Vinterberg trusted his actors to walk a fine line. “Like a chef in a kitchen, the first thing you do is get some good meat. These four actors, they are the biggest cannons. And I really challenged them, because the drunken thing had to work at very specific levels for each character.

Mikkelsen, in particular, brings a lot to the party, a benefit of their close working relationship. “If Mads knows exactly where he’s landing, then he can fly. And that’s where people take chances. It brings this strange feeling of certainty that we have come far together before, and we might have the chance to do that again.”

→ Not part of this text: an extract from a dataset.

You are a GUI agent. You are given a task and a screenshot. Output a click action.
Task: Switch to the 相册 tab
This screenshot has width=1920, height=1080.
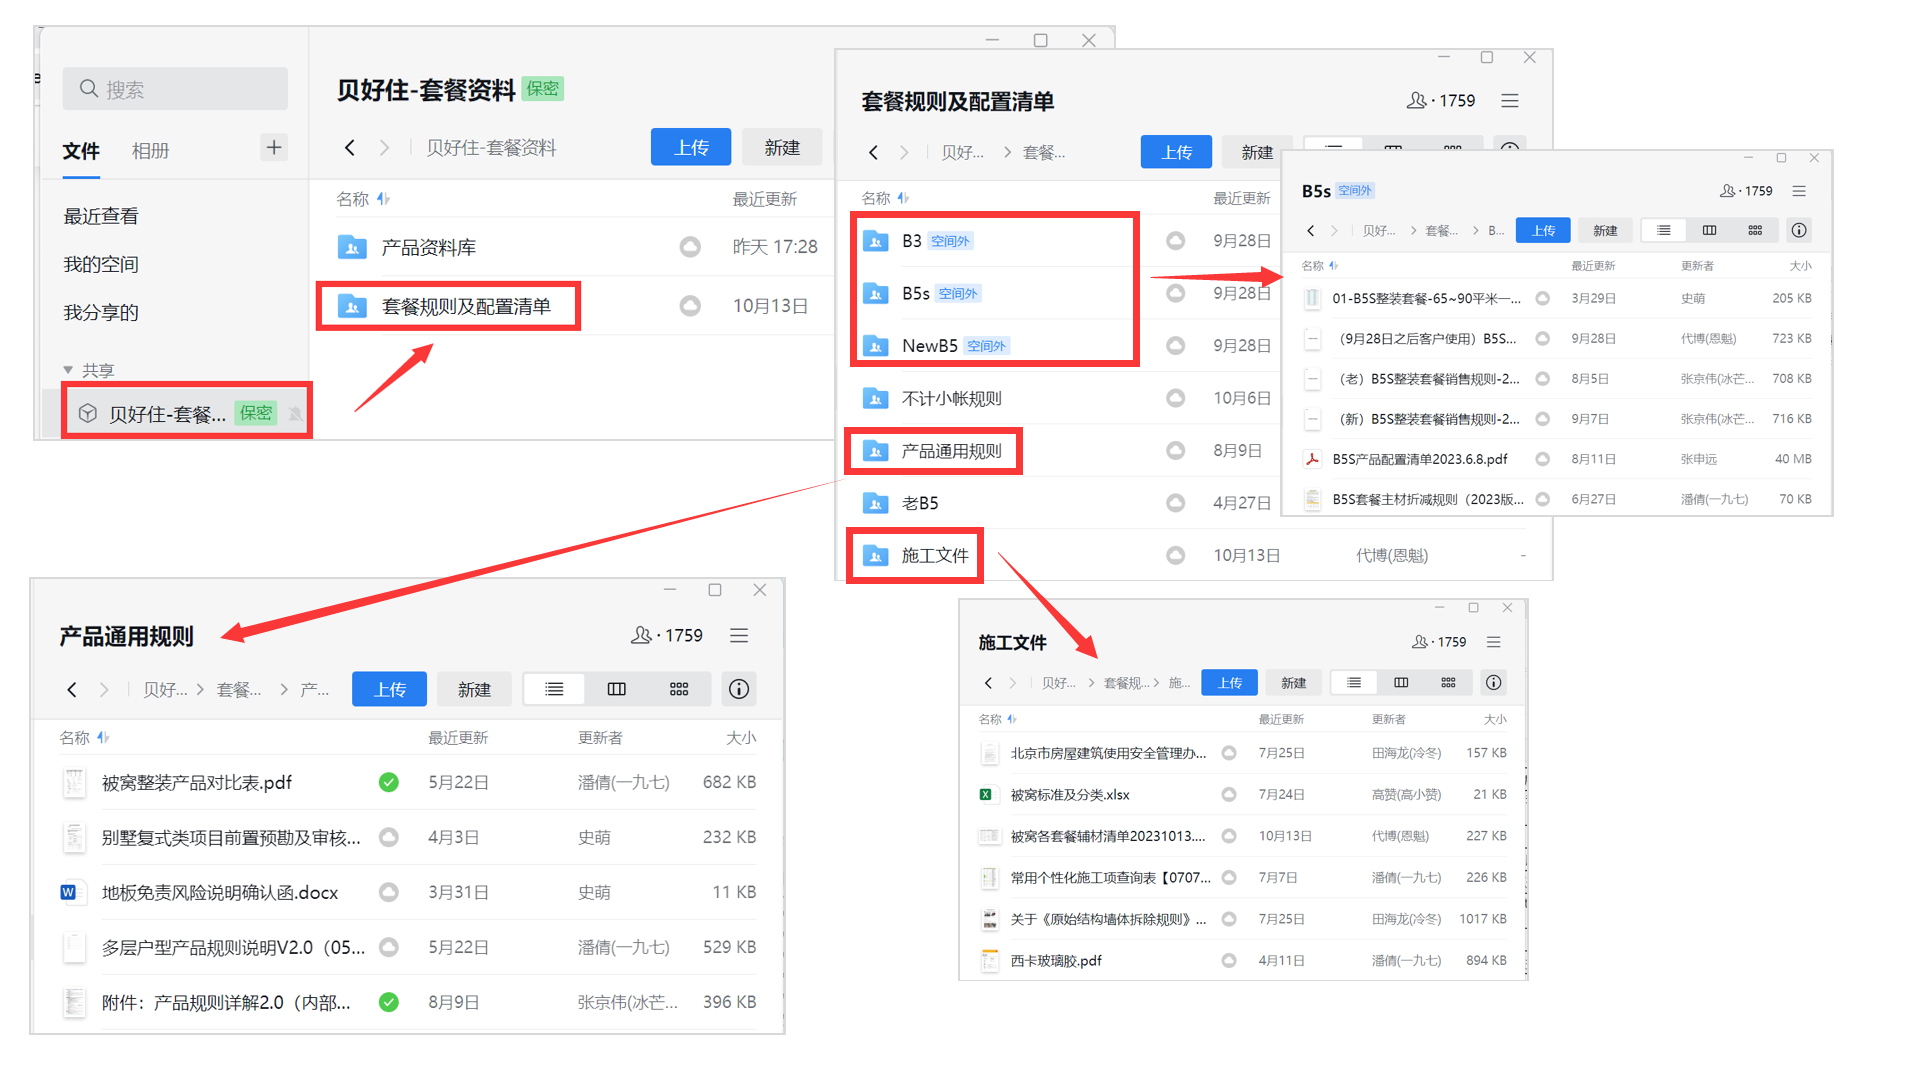pos(150,151)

They share a love of ‘70s American cinema from the likes of Martin Scorsese and John Cassavetes. “Mads and I have grown up in the same soil, with the same heroes. We share a language of filmmaking. The Hunt made us travel together all over the world. Our wives are friends, and he lives right next door. We work out together. So there’s a sense of mutual respect, understanding and love.”

Like a chef in a kitchen, the first thing you do is get some good meat

That love was to prove invaluable four days into the shoot when Vinterberg received the call no parent wants to hear. His daughter Ida, 19, was killed in a car crash. Collapsing in despair, it would have been understandable if he had walked away from the film, but he says Ida would never have wanted that. She adored the screenplay he co-wrote regular collaborator Tobias Lindholm (A Hijacking). Ida recognised herself in the explosive release of graduating high schoolers. “She loved this vision of Copenhagen, and all the madness,” Vinterberg says. “It’s meant to be about appreciating life."

She would have appeared in the film too, as the concerned daughter of Mikkelsen’s character. It was shot at her school, with her friends as extras. And so, after the funeral, they all agreed, as a crew, to continue in her honour. Her memory infuses every scene. It’s why Vinterberg can play it back: something he usually avoids after his films open in cinemas. “This one is a pleasure to me,” he says. “You know, our defence disappeared when we made this movie. Everyone took their heart out. And they did that for me. Those actors, if you feel that there’s love on the screen, it might be because they gave me so much. They carried me through. And if you laugh at them, it might also be because those four guys did everything, they could to make their director laugh at a time when I could’.”

That makes the film’s success particularly sweet. Nominated for the Best Foreign Language Golden Globe, it’s likely to feature in the same category at the Oscars. And, perhaps more importantly, it’s been a huge box-office hit back home. “In Denmark, people have been storming to the cinemas, even [with lockdown restrictions]. I’ve never sold that many tickets, and it fills me with joy and thankfulness, because it’s made for my daughter.”

Another Round opens in Australian cinemas Feb 11.